Python之数据序列化(json、pickle、shelve)详解

什么是序列化

什么是序列化,把程序中的对象或者变量,从内存中转换为可存储或可传输的过程称为序列化。在 Python 中,这个过程称为 pickling,在其他语言中也被称为 serialization,marshalling,flattening 等。程序中的对象(或者变量)在序列化之后,就可以直接存放到存储设备上,或者直接发送到网络上进行传输。

序列化的逆向过程,即为反序列化(unpickling),就是把序列化的对象(或者变量)重新读到内存中~

Python中序列化的模块

模块名称 描述 提供的api
json 用于实现Python数据类型与通用(json)字符串之间的转换 dumps()、dump()、loads()、load()
pickle 用于实现Python数据类型与Python特定二进制格式之间的转换 dumps()、dump()、loads()、load()
shelve 专门用于将Python数据类型的数据持久化到磁盘,shelve是一个类似dict的对象,操作十分便捷 open()

json模块

大部分编程语言都会提供处理json数据的接口,Python 2.6开始加入了json模块,且把它作为一个内置模块提供,无需下载即可使用。

json支持的数据格式有限,有int str list dict以及特殊的tuple(会将tuple转为list)
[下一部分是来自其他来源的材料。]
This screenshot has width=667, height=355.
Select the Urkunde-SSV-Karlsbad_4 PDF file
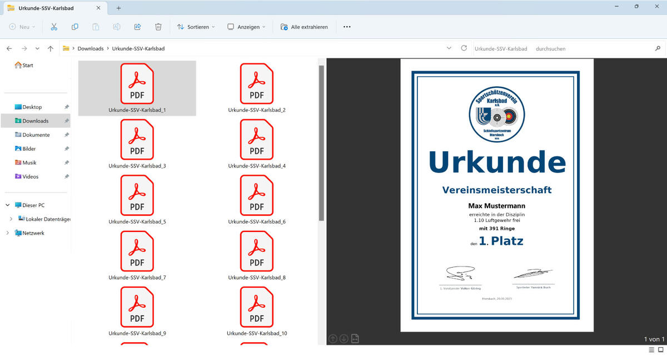pyautogui.click(x=257, y=144)
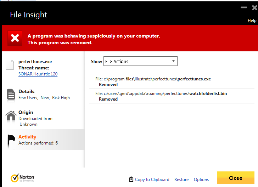
Task: Open the Show File Actions dropdown
Action: click(x=140, y=61)
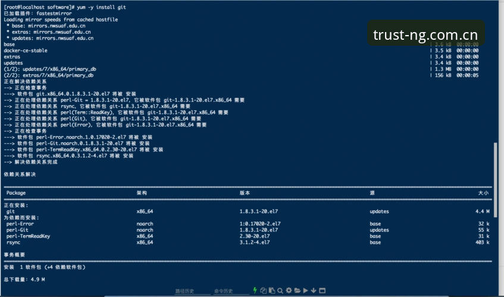The height and width of the screenshot is (297, 504).
Task: Click the rsync package row name
Action: point(13,242)
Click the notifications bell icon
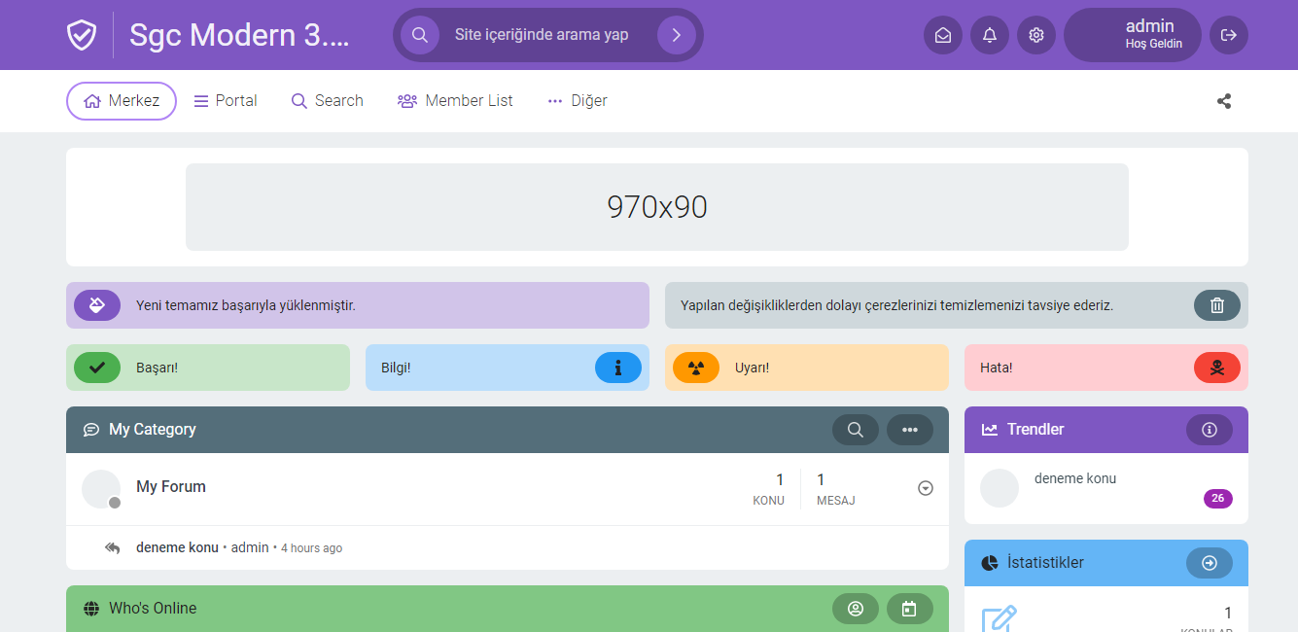The width and height of the screenshot is (1298, 632). [989, 35]
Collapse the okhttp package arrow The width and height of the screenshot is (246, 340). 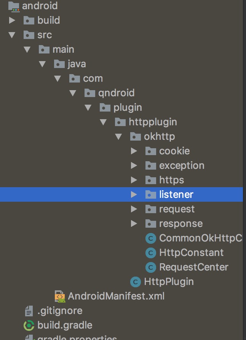pyautogui.click(x=118, y=136)
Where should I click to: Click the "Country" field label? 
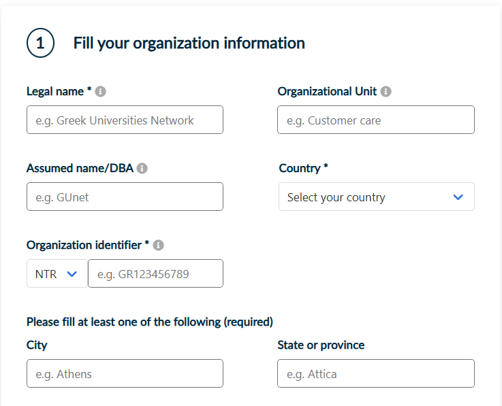click(300, 168)
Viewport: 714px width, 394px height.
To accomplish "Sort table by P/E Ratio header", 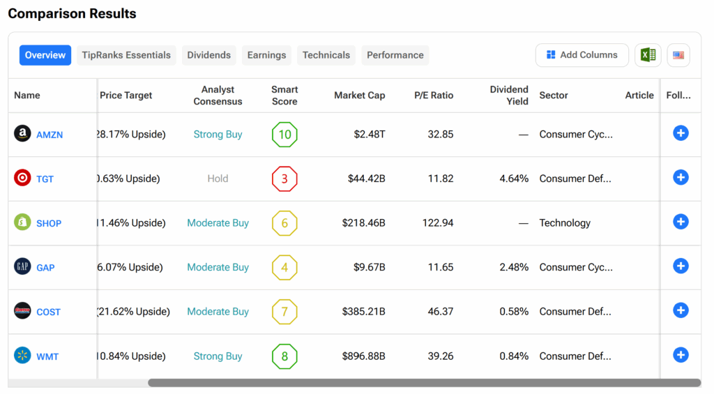I will pos(432,96).
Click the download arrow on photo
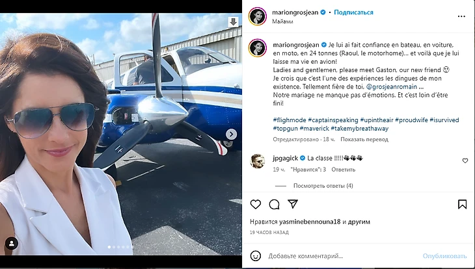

Json模块提供了四个功能:dumps、dump、loads、load

dumps和loads主要是在内存内操作,如下:

import json
 list = ['a','b','c']
 list_str = json.dumps(list)
 print(list_str)   #["a", "b", "c"]
 list2 = json.loads(list_str)
 print(list2)    #['a', 'b', 'c']

而dump和load是从文件内操作,如下:

import json
 list = ['a','b','c']
 with open('test','w',encoding='utf-8') as f:
   json.dump(list,f)
 with open('test','r',encoding='utf-8') as f2:
   json.load(f2)

json模块中的字符编码问题

在Python3中,代码中的字符串都是使用 unicode 格式存放的,序列化之后也是以unicode 格式存放,所以序列化和反序列化过程都不存在问题。

Python2中,代码中的字符串是 str类型,str类型 和 unicode类型 的关系如下所示:

unicode -----> encode --------> str(例如为 utf-8编码)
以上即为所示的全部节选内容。